George Stephanopoulos has made a very good living by keeping a straight face while telling the most outrageous lies imaginable. He got his big break in the Clinton administration — the only Clinton administration, thank goodness — and he went on to pretend to be a journalist for ABC.
But his one and only job is to lie for Democrats. That’s it. End of.
Which makes the following all the more remarkable:
“I don’t think he can serve four more years.”
And yes, that is George Stephanopoulos. He just put out a statement apologizing for telling the truth:
“Earlier today I responded to a passerby. I shouldn’t have.”
That’s a big no-no! Admitting the obvious about a Democrat in trouble, that is.
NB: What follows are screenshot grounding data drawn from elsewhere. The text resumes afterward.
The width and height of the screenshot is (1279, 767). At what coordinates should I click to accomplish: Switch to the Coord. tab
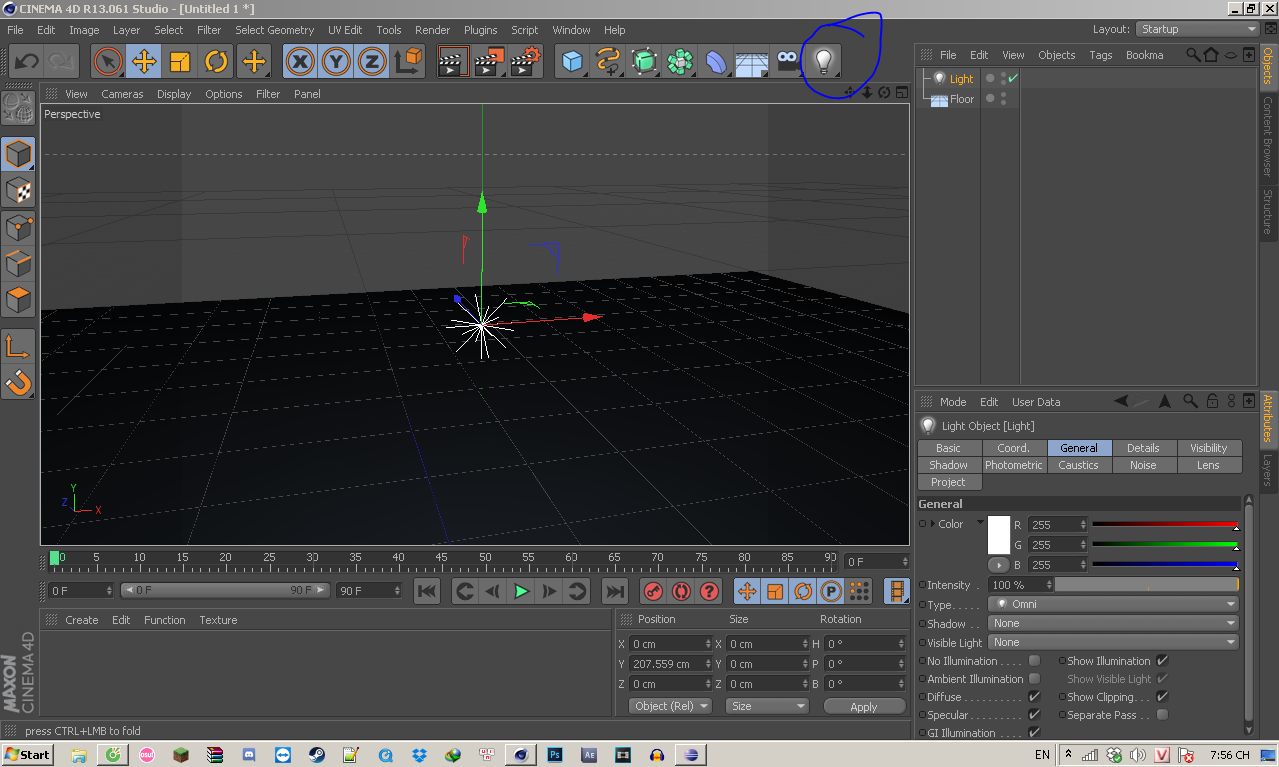coord(1013,448)
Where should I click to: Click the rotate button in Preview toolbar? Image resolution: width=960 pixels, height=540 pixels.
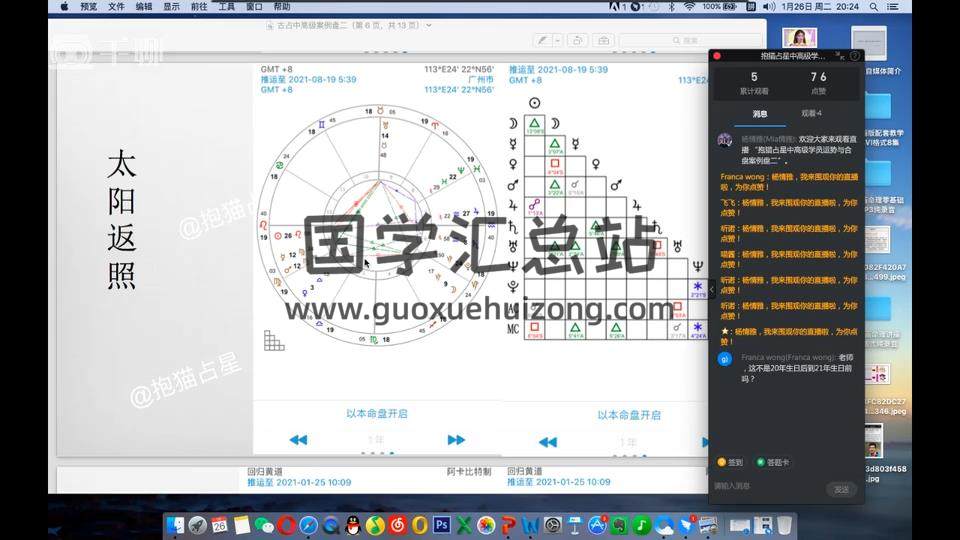(x=579, y=40)
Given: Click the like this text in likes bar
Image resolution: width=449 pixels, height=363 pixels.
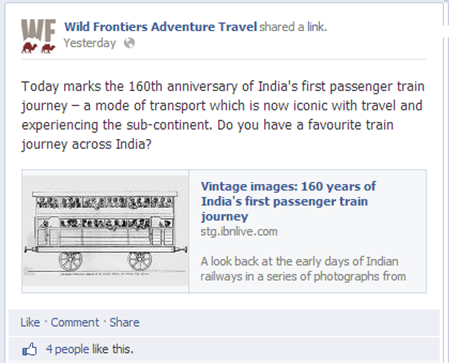Looking at the screenshot, I should 113,349.
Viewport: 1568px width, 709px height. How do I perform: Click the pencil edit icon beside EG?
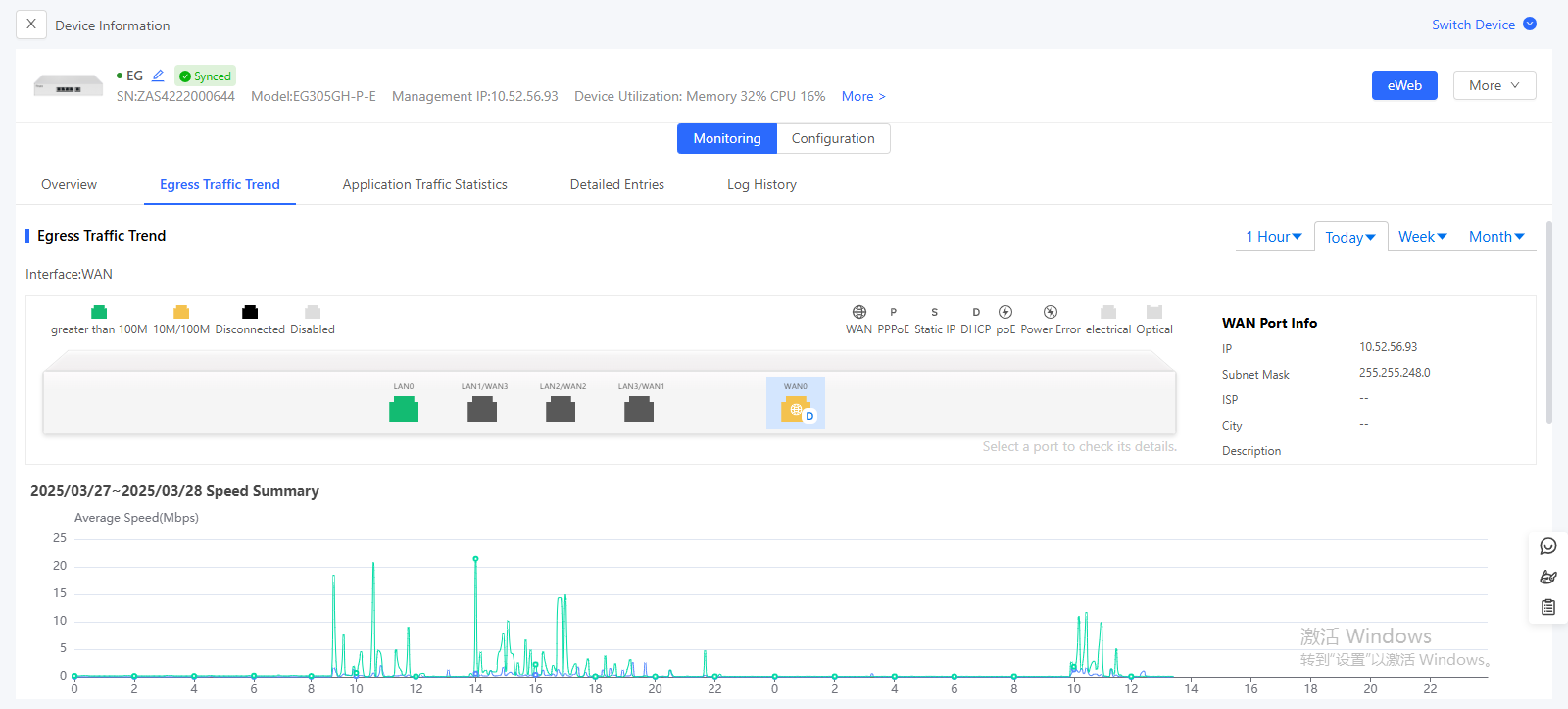[x=158, y=76]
It took TMZ to get the truth out of a lifelong liar like Stephanopoulos. Just like it took the National Enquirer to get to the truth about John Edwards and the secret daughter he had with his nutty campaign aide back in 2008. Sometimes you gotta dig around in the gutter to find a gem.
Now the libs are furious at this tiny little man for expressing his genuine opinion. How can the Democrats stop the Big Orange Liar, if one of their soldiers can ruin the whole thing in a regrettable moment of unintentional honesty?
I have no idea what was behind George’s moment of weakness. Maybe his conscience was acting up that afternoon. Maybe he felt guilty about a lifetime of lies, putting his own comfort and power over the good of the country.
Maybe he resents being used by the Biden administration, who have done nothing but lie about the old man’s condition since he announced his candidacy.
Maybe he figured he was safe admitting the truth to a complete stranger, forgetting that absolutely everybody in 2024 is filming everything at all times.
Whatever the case, I revel in his misery. Serves him right.
No matter what you think about Biden, or Trump, or anything else in the least important election of our lifetime, it’s amazing to watch this facade of fraudulence collapse in real time. Journalists and other Democrats jumped into a bear trap with both feet in 2020, and now they’re desperately trying to gnaw their way free.
Then they look up at us, blood and gristle caking their teeth, and mewl: “Why are you doing this?”
They bet the whole pile on the one Dem who’s even older, crazier, and less honest than their most despised foe. This is their worst nightmare, and they have nobody to blame but themselves.
Tee-hee!
Of course, none of this matters because AI is coming to destroy us all.
The machines keep getting better, day by day, minute by minute. They’re learning faster than we can keep up. They’ve already surpassed us in many ways, and most of us don’t even realize it.
The perfect example is a goofy ad for a fictional pizza chain.
A little over a year ago, a guy(?) called Pizza Later created a bizarre fake commercial using AI. A robot wrote the copy, another robot read it aloud, another one created the images, another one wrote and performed the music, and so on. A human did the editing and chyrons, but otherwise it was 100% machine.
And boy, was it weird!
The fun of that was the glitchiness. The stilted line readings, the bizarrely distorted bodies and faces, etc.
I remember thinking: “Wow, that’s really bad. It nosedives right into the uncanny valley. There’s no way the machines will ever take over!”
Well, about that…
Pizza Later is back, and here’s the exact same ad with the latest tech.
Uh-oh.
Now, the robots still aren’t 100% there yet. It all has an eerie sheen to it, and I don’t know what’s going on with that little girl’s left arm. But it’s pretty damn good. A lot better than it was just 14 months ago.
The line between artifice and reality just got even blurrier.
And it’s already being used for the most unspeakable evil:
I just shuddered so hard, I may have injured my spine.
This stuff is going to put a lot of people out of work. Why spend a bunch of money on humans with skills to made videos and ads and everything else, when you can just type in a few text prompts and let a computer do it?
That includes me. A robot didn’t write any of this, but it could. I am so screwed.
Help!
No AI could replace you, jt. Your epic snark - which I live for - could never be supplanted by anyONE or anyTHING.
For 100,000+ years humans have been very adaptable to new technology. Lets see how we do with AI.
But when reporting turned into "journalism" what we got became more useless than before. Instead of finding/using people who could dig and find interesting stuff and tell us about it (reporting) we began getting people who were good at stringing wors together into pleasant sentences *journalists). The first is way more work, so it was done by essentially blue-colar, roll up your sleeves and do the dirty job types. The second takes less effort, especially when the individuals doing it are roughly interchangeable, like cogs. SO the lazy griftrs moved in.
A couple of decades ago even the NYT fired "journalists" who made up their stories and 'sources'. Now they deliberately hire the same types. Replacing them with AI wold be way cheaper and no difference would be apparent.